*GOAL*:
Reproduce each of the following records verbatim, omitting the pictures from your answer.

-------- SUPPLIED RECORDS

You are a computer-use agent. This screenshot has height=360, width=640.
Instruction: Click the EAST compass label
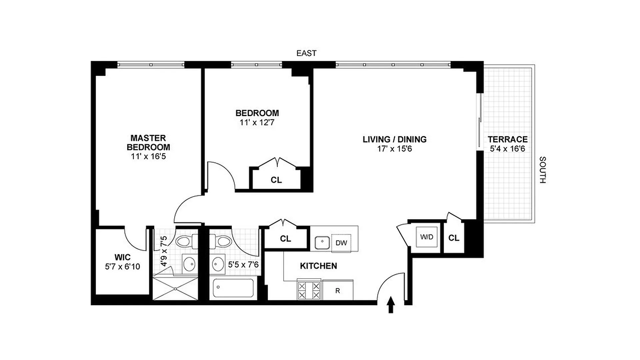[x=306, y=53]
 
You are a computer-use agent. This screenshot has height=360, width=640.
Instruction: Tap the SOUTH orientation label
[x=542, y=170]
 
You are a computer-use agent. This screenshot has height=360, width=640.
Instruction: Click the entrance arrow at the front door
[x=391, y=305]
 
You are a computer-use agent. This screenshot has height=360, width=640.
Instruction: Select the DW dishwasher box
[x=341, y=243]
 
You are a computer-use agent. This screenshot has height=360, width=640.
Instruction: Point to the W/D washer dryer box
[x=427, y=237]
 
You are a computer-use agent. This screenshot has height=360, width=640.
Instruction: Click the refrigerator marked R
[x=338, y=290]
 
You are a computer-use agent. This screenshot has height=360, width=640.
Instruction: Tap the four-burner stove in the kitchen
[x=309, y=290]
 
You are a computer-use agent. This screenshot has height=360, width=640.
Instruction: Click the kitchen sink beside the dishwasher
[x=322, y=241]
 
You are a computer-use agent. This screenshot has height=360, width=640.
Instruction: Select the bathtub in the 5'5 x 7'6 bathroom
[x=233, y=288]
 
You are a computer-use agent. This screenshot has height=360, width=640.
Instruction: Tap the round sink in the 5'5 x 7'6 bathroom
[x=218, y=264]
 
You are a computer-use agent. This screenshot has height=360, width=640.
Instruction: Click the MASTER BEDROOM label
[x=148, y=143]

----------------

*WRITTEN ANSWER*:
You are a computer-use agent. This screenshot has height=360, width=640.
Instruction: Click the EAST compass label
[x=306, y=53]
 
You are a computer-use agent. This screenshot has height=360, width=640.
Instruction: Tap the SOUTH orientation label
[x=542, y=170]
 
You are a computer-use agent. This screenshot has height=360, width=640.
Instruction: Click the entrance arrow at the front door
[x=391, y=305]
 
You are a computer-use agent. This screenshot has height=360, width=640.
Instruction: Select the DW dishwasher box
[x=341, y=243]
 
You are a computer-use agent. This screenshot has height=360, width=640.
Instruction: Point to the W/D washer dryer box
[x=427, y=237]
 
You are a computer-use agent. This screenshot has height=360, width=640.
Instruction: Click the refrigerator marked R
[x=338, y=290]
 
You are a computer-use agent. This screenshot has height=360, width=640.
Instruction: Tap the four-burner stove in the kitchen
[x=309, y=290]
 
You are a computer-use agent. This screenshot has height=360, width=640.
Instruction: Click the kitchen sink beside the dishwasher
[x=322, y=241]
 
You are a computer-use agent. This screenshot has height=360, width=640.
Instruction: Select the bathtub in the 5'5 x 7'6 bathroom
[x=233, y=288]
 
You are a computer-use agent. This screenshot has height=360, width=640.
Instruction: Tap the round sink in the 5'5 x 7'6 bathroom
[x=218, y=264]
 
You are a computer-use agent. This screenshot has height=360, width=640.
Instruction: Click the MASTER BEDROOM label
[x=148, y=143]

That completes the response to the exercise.